There has been a stream of complaints from patients and junior doctors since Compass started providing the food to Southern District Health Board's hospitals in February.
The government agency Health Partnerships said Compass was initially in a three-month transitional phase, but since April it had had to report monthly against a set of performance indicators in its contract.
The indicators include food safety, patient and staff satisfaction, and complaint resolution.
Health Partnerships said it had also begun work on a full auditing system for Compass's meals that would include nutritional aspects, such as energy and vitamins, taste and texture.
The company has a 15-year meal supply contract, with termination clauses based on key performance measures such as nutritional value, taste and presentation.
Last month the company said it had the right to remedy any issues raised, and a qualitative survey at Dunedin Hospital had shown three-quarters of patients were satisfied with their food.
Compass prepares much of its food in the North Island and then freights it south.
Despite Compass being the only provider which has agreed standards with district health boards, a recent survey found 90 percent of junior doctors at Dunedin Hospital believed the quality had worsened since the international company took over food preparation last year.

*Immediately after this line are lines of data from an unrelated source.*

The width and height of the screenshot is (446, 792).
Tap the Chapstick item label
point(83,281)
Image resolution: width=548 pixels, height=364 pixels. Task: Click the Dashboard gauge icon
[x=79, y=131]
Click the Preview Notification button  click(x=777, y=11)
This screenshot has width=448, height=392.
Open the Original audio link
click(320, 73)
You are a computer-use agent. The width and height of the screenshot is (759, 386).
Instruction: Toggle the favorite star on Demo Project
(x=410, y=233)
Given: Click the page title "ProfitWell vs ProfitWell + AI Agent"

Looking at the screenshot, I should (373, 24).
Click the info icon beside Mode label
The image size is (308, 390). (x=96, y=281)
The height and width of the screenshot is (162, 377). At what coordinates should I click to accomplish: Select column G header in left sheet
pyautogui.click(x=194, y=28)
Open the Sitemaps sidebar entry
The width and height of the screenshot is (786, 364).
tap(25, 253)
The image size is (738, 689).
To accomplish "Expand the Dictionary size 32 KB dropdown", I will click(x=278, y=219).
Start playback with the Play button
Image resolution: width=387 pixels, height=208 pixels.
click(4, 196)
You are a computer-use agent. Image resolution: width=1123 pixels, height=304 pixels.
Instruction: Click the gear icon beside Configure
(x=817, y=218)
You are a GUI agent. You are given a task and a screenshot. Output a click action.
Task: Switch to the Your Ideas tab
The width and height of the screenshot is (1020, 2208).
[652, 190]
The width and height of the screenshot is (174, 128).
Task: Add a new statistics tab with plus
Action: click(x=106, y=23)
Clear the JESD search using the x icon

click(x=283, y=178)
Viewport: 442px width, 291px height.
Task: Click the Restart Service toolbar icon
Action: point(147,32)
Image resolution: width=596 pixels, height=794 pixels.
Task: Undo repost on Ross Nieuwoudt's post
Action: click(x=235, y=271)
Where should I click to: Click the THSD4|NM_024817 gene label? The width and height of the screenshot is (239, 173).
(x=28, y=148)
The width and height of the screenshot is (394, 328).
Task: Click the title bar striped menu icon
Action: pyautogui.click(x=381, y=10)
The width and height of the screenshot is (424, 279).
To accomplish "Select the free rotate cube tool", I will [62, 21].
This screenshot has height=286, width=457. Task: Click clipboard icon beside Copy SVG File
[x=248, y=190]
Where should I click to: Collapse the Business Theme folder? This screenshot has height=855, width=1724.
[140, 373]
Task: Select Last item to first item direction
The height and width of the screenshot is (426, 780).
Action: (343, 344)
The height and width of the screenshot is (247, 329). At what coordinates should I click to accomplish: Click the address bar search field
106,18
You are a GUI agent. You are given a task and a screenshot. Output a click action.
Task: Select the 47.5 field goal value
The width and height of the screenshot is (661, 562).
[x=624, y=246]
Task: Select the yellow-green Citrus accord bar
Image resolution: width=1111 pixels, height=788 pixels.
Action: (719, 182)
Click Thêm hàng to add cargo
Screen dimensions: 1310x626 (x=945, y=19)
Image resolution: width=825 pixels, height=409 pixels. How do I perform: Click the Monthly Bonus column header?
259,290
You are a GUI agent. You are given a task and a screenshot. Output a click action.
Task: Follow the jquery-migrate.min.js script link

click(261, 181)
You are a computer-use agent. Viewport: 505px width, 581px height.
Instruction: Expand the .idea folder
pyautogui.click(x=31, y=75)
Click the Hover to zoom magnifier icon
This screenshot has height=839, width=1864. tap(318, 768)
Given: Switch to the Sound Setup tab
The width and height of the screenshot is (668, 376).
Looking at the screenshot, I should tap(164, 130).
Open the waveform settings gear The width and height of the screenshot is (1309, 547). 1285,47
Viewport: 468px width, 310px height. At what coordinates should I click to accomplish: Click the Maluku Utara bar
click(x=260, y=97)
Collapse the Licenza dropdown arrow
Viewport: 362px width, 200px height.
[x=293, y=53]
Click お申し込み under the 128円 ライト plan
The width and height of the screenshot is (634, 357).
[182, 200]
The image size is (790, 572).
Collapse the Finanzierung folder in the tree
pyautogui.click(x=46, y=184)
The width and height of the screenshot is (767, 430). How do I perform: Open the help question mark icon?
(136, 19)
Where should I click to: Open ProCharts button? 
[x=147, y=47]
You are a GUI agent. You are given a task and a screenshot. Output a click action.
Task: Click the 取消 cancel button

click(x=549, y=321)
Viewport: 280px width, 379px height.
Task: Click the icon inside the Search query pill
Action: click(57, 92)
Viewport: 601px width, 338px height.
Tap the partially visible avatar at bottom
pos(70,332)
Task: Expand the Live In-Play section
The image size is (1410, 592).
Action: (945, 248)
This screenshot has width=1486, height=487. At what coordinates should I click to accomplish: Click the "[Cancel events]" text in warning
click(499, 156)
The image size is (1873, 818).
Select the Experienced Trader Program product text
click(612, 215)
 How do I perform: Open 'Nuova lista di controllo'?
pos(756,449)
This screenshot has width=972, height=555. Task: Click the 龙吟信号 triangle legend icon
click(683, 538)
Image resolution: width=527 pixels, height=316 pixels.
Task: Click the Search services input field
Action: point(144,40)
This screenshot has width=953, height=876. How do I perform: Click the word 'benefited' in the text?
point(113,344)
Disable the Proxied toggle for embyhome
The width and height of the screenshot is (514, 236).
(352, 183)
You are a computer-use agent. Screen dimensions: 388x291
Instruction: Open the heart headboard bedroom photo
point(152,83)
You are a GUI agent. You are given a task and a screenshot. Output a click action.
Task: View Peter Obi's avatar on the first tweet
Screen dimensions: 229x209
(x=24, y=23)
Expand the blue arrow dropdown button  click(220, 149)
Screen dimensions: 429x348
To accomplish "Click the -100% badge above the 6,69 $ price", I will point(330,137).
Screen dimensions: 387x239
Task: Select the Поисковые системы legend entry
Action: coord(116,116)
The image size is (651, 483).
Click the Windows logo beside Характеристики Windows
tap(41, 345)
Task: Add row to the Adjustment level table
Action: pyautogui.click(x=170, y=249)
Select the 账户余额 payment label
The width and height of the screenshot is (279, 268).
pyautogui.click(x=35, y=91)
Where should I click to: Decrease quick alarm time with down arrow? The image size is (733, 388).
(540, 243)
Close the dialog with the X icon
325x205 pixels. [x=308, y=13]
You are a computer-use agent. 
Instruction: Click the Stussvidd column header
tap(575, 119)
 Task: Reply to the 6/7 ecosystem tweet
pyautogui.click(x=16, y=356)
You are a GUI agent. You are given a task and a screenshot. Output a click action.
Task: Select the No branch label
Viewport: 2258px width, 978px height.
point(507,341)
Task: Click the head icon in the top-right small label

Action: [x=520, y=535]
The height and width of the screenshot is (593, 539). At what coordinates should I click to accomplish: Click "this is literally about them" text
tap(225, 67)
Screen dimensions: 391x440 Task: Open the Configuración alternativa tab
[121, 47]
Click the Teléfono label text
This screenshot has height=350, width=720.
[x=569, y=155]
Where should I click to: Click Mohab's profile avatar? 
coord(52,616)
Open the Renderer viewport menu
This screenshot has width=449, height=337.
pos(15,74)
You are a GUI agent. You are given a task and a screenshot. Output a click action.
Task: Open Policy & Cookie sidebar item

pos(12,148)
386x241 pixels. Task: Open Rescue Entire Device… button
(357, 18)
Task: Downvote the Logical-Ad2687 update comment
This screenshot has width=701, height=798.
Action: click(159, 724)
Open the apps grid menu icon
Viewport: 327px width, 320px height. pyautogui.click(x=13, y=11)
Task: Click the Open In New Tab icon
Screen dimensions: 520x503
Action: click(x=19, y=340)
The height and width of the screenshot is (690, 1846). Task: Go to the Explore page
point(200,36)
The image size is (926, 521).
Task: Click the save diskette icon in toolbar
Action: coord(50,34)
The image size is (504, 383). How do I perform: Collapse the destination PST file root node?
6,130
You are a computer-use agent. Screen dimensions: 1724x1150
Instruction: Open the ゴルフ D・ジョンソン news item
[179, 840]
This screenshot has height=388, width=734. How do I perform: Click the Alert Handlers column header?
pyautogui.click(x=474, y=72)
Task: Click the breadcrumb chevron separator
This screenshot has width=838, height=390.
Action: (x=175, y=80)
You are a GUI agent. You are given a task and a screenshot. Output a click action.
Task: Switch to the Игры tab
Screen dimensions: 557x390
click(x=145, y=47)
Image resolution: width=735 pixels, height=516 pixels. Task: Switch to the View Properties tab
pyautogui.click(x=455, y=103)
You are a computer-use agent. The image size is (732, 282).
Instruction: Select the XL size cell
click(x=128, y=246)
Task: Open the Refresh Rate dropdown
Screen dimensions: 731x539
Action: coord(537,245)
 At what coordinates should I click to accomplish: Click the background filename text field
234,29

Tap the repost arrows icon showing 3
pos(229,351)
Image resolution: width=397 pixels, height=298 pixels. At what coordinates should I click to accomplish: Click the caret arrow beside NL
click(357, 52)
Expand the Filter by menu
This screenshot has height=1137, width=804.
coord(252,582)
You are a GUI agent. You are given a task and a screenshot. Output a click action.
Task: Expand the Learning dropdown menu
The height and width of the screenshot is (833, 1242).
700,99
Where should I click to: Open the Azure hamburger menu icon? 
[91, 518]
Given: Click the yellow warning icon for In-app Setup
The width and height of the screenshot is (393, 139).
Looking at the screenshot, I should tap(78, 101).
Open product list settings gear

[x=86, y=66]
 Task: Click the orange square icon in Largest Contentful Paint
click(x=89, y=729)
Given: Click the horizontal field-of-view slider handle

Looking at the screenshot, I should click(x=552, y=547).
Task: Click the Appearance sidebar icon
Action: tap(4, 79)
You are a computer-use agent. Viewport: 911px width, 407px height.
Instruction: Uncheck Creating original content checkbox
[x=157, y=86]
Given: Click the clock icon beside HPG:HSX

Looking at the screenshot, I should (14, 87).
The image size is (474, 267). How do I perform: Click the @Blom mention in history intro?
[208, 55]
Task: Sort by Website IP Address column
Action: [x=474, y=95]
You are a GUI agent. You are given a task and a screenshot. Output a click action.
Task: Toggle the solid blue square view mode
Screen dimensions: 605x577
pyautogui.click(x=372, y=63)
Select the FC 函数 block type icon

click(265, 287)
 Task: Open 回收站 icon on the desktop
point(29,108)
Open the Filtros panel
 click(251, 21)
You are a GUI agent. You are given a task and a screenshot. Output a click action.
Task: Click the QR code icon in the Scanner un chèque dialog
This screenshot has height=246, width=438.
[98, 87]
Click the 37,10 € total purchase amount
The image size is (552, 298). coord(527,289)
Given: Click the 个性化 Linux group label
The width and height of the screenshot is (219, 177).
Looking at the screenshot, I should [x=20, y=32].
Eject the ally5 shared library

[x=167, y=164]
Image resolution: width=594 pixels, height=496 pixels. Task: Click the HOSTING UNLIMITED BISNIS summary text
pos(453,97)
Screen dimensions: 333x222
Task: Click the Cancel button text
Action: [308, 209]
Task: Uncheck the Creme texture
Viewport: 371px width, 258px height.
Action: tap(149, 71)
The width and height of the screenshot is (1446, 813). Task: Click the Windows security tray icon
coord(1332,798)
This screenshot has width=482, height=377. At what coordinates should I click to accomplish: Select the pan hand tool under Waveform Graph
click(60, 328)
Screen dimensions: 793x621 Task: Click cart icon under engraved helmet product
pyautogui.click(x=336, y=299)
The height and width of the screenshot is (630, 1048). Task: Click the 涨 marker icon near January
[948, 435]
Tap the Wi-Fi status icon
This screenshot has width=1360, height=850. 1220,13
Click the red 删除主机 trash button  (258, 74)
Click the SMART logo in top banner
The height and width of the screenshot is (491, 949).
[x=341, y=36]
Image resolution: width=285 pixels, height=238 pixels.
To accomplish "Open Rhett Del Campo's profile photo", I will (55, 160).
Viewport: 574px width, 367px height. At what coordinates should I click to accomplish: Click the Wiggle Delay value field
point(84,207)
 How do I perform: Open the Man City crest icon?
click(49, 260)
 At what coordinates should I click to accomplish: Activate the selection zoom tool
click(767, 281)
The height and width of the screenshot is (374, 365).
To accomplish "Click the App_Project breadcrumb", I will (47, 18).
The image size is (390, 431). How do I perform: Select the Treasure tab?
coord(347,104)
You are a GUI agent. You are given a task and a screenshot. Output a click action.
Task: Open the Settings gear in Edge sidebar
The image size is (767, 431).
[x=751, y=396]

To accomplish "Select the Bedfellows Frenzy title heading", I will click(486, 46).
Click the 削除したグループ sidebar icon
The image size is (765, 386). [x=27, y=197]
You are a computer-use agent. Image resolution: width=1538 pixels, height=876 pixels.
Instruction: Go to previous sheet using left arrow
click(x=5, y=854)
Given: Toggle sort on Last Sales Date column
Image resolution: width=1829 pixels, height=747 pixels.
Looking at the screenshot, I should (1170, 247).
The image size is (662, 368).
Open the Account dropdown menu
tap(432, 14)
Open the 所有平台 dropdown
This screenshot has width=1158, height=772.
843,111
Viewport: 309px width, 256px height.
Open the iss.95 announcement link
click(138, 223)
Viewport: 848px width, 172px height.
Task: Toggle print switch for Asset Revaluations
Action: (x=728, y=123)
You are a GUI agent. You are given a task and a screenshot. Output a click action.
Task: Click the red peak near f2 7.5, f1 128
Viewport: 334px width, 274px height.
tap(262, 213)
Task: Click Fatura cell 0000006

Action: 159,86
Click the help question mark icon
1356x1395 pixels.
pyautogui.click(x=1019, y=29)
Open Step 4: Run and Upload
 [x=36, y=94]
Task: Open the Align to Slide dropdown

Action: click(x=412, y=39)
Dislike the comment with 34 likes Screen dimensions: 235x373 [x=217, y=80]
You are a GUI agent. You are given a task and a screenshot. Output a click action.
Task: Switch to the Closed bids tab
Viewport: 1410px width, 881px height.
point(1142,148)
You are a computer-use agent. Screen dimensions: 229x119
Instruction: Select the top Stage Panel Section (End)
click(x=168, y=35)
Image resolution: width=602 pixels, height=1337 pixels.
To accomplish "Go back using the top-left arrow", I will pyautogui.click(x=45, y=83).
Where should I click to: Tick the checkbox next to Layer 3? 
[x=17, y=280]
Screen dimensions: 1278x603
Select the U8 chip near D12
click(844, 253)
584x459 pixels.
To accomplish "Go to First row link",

National standards call for hospital food
Hospital food should have to meet nutritional national standards so patients can be assured what they are eating is good for them, Waikato DHB says.
Waikato District Health Board has been winning praise for its hospital meals.
Its nutrition and food services manager, Wendy Dodunski, said the board had to develop its own nutritional standards, based on Australian ones.
She wants a national standard so the public can be confident about the food in all hospitals, regardless of who the provider is.
Otago University professor of Human Nutrition, Jim Mann, said quality and nutrition were tightly linked.
"If the food is not palatable, then people do not eat it.
"As a nutritionist I think the real concern is as much in terms of the quality of the food preparation as it is in the content of the food."
Prof Mann said patients needed good hospital food to get well again quickly.
Compass supplies food to nine DHBs across the country. Another eight DHBs are supplied by a different operator, Spotless. A further three health boards still run their own kitchens.